G.P.: In realtà mi capita molto spesso di registrare delle cose, poi man mano che registro e più sono in studio a lavorarci su mi viene l'idea di concettualizzare il discorso musicale che ho fatto. Sono associazioni tra concetti e musica che mi vengono con il tempo. In questo caso è venuta fuori l'idea dello schiavismo in generale, qualsiasi forma di schiavismo, che è partita da un concetto di blues, e quindi pensando a tutte le varie deportazioni. In seguito ho voluto ampliare il discorso ad altre varie forme di schiavismo. Qualsiasi forma. Per esempio in questo momento sono davanti a un computer, ci lavoro molto e quindi subentra una forma di schiavismo tecnologico: la dipendenza dal computer per portare avanti la mia vita. Ci sono poi altre forme che vanno un po' più sul sociale, come i bambini che vengono sfruttati, le donne che vengono sfruttate e illuse da personaggi malvagi, ma anche di uomini schiavi delle donne, basta dare un'occhiata alle news per accorgersi di queste storie che accadono nel quotidiano.
AAJ: Quando hai deciso la forma concettuale che avrebbe avuto il disco?
G.P.: Le idee musicali erano ben chiare prima di entrare in studio: la scelta dei brani, la forma che bisognava dare ad alcune improvvisazioni che si trovano all'interno del disco. Poi, giacché ho fatto un discorso ampio sul blues ho voluto associare il tutto e dare una linea comune a Slaves.
AAJ: È per questo che hai scelto di lavorare su due brani di bluesman come Skip James e Joe Williams?
G.P.: Sì, quelli li avevo già in cantiere per la registrazione, in più ho scritto altri brani e poi ci sono delle improvvisazioni.
AAJ: Questa è per Tubolibre la prima incisione, ma il gruppo esiste da diversi anni.
“Chi è schiavo della musica è una persona piena di sensazioni, una persona contenta di esserlo.”

Le consegne.
1. Riassumi l'intervista in due frasi.
2. Elenca le forme di schiavismo che G.P. porta come esempi nella prima risposta dell'intervista, dopo aver parlato delle deportazioni.
3. Continua l'intervista sul disco Slaves, partendo da ciò che segue l'ultima frase riportata.

Dati forniti.
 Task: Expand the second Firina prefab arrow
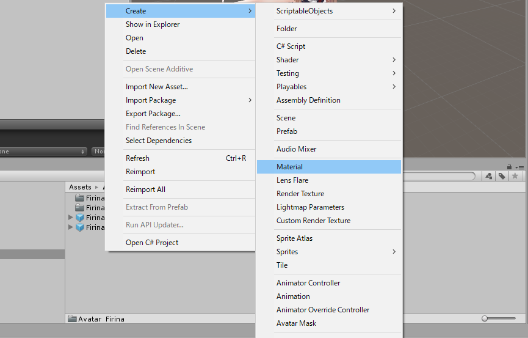coord(71,227)
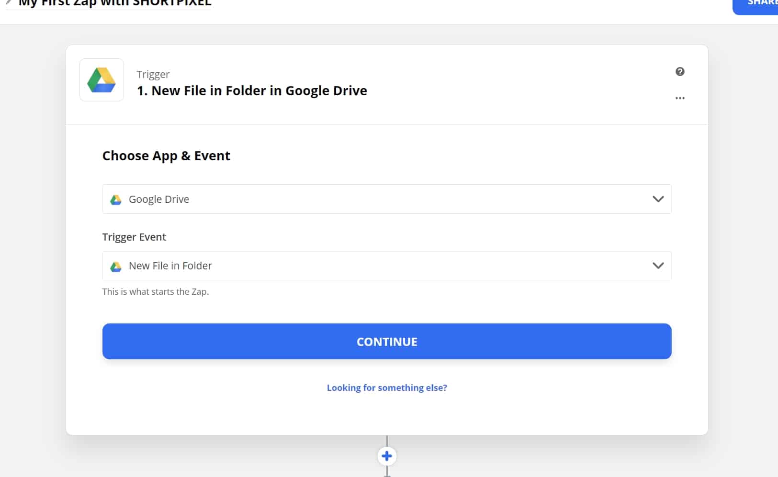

Soluzioni degli esercizi.
1. Nell'intervista G.P. spiega che, lavorando in studio sulle registrazioni, arriva a concettualizzare il discorso musicale, e che per Slaves è nata così l'idea dello schiavismo in ogni sua forma, partita dal blues e dalle deportazioni. Le idee musicali erano già chiare prima di entrare in studio, e il disco unisce due brani di bluesman come Skip James e Joe Williams, altri brani scritti da G.P. e delle improvvisazioni.

2.
- Lo schiavismo tecnologico, cioè la dipendenza dal computer
- I bambini sfruttati
- Le donne sfruttate e illuse da personaggi malvagi
- Gli uomini schiavi delle donne

3.
G.P.: È un'idea di tre o quattro anni fa; siamo partiti senza pensarci più di tanto. Ricordo che iniziammo con un tour di dieci giorni, giusto per stare insieme e suonare, una cosa presa in maniera neanche troppo seria. Poi si è evoluta naturalmente e siamo riusciti a trovare una linea che potesse andar bene per noi quattro. Siamo musicisti con dei background differenti, ma riusciamo a coinvogliare in un unico punto tutti insieme. Quindi la storia del gruppo si è basata su un discorso molto vicino al blues, alla psichedelia con influenze elettroniche. La presenza di un susafono, che è molto vicino come idea e alle caratteristiche peculiari delle street band di New Orleans, può far pensare che questa band sia vicina a quelle sonorità, mentre invece gira intorno a quel sound, percorre una specie di tangenziale del blues per poi arrivare a tutto ciò che mettiamo sul piatto quando suoniamo, come strumenti elettronici, vari gingilli, chitarra elettrica e altro. In un primo momento chi si avvicina alla band può pensare che si tratti di una cosa un po' allegrotta, giocosa, mentre è un discorso musicale molto profondo.
AAJ: Qual è l'aspetto musicale maggiormente messo a fuoco in Slaves?
G.P.: Abbiamo lavorato molto sui suoni, ho chiesto ai miei musicisti di concentrarsi sulle dinamiche, sul dover creare qualche suono diverso e di non convenzionale, di pensare meno alla tecnica, al mostrare quanto uno è capace a suonare il proprio strumento. Ci siamo tolti dalla testa tutto questo ambito virtuosistico per ragionare più sul timbro e sulla profondità della musica.
AAJ: Come si è sviluppata la suite che dà il titolo all'album?
G.P.: Sono ventuno minuti di improvvisazione pura e semplice e messa lì così come è, la versione che ascolti è quella fatta in studio. Penso che sia una delle tracce improvvisate più belle che abbia mai fatto. È per questo che l'ho voluta mettere così sul disco, non andava toccato e tagliato nulla. Descrive la concentrazione che era nello studio. Eravamo concentrati e questa traccia traduce esattamente il livello di concentrazione che c'era in studio in quei giorni.
AAJ: Avete l'intenzione di portare il disco dal vivo?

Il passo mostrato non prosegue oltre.